Saat ini, pemerintah masih berupaya meningkatkan kualitas sumber daya manusia serta mencari keseimbangan dengan pemangku kepentingan dalam memitigasi berbagai risiko, termasuk di sektor lingkungan, kesehatan, dan keuangan.

"Mereka sekarang sudah masuk ke isu lingkungan yang zero tolerance. Tidak apple to apple, tidak adil," jelas Puteri, dalam acara Diskusi Publik "Membangun Indonesia Tangguh: Penerapan Paradigma Sadar Risiko dalam Pembangunan Berkelanjutan" di Jakarta.

Dia menjelaskan, DPR RI setiap tahun membahas manajemen risiko dengan Kementerian Keuangan dan Bappenas agar kebijakan sejalan dengan APBN dan dapat mengatasi masalah di masyarakat melalui efisiensi anggaran.

Puteri mencontohkan sektor tembakau yang menghadapi tantangan dari aspek industri, tenaga kerja, kesehatan, penerimaan negara, dan regulasi.
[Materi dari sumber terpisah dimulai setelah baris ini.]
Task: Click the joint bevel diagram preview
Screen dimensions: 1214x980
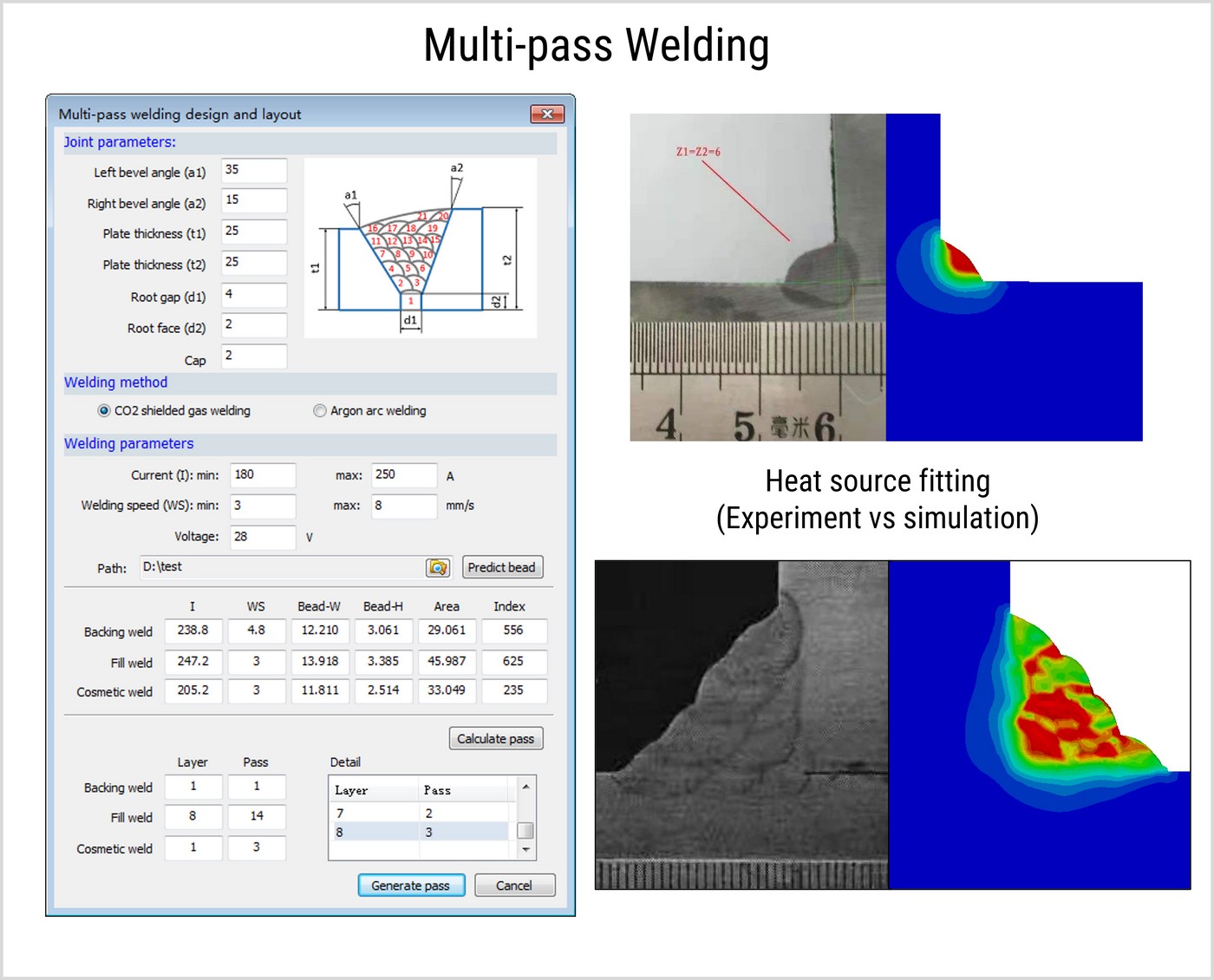Action: pos(421,248)
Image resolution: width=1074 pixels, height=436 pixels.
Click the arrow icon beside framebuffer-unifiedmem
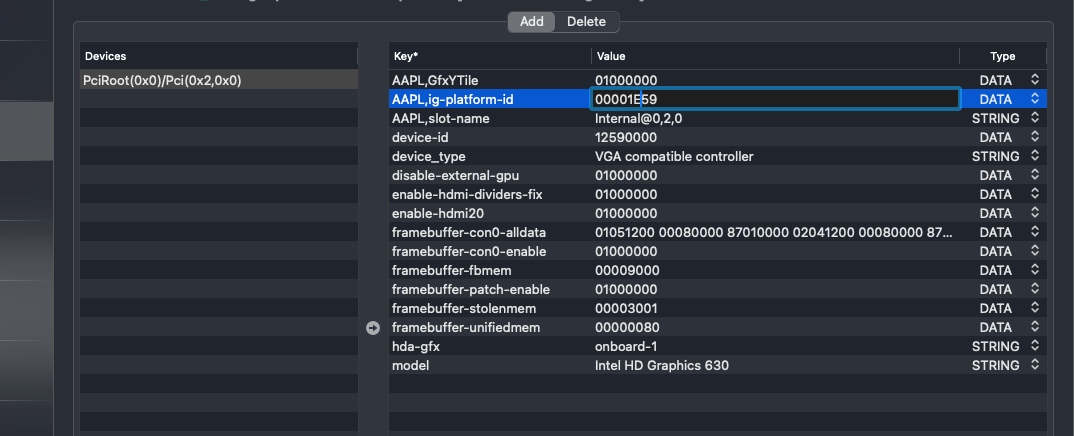[373, 328]
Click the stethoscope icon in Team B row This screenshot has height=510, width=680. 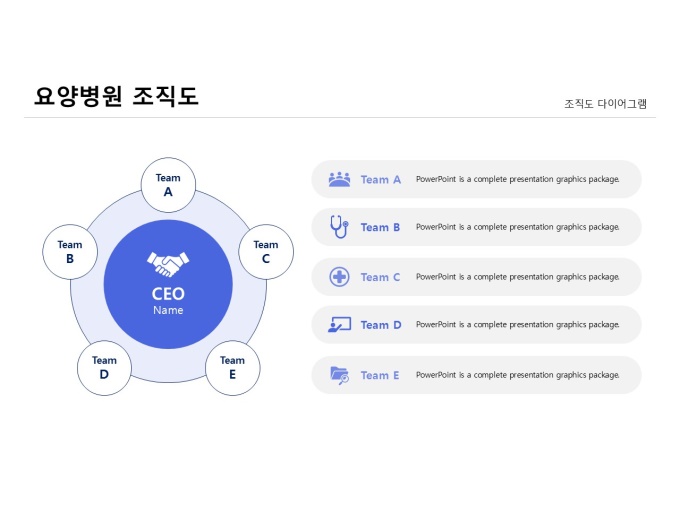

Karena itu, kebijakan berbasis mitigasi risiko harus mencari keseimbangan yang mempertimbangkan berbagai faktor tersebut.

2. RPJMN menggunakan pendekatan berbasis pengurangan risiko

ilustrasi APBN (IDN Times/Aditya Pratama)

Deputi Bidang Pembangunan Manusia, Masyarakat, dan Kebudayaan Bappenas, Amich Alhumami menyatakan kebijakan berbasis pengurangan risiko telah dimasukkan ke dalam RPJMN.

Dia menegaskan dibandingkan pendekatan zero tolerance yang bersifat pelarangan total, prinsip harm reduction (pengurangan bahaya) lebih sesuai dengan tata kelola yang baik dan pembangunan inklusif untuk memitigasi risiko.

Amich juga menekankan perlunya transisi dari brown economy menuju pembangunan berwawasan lingkungan dan budaya guna mencegah kerusakan. Pemanfaatan sumber daya alam, menurutnya, harus mempertimbangkan keberlanjutan lintas generasi sebagai bagian dari pembangunan inklusif.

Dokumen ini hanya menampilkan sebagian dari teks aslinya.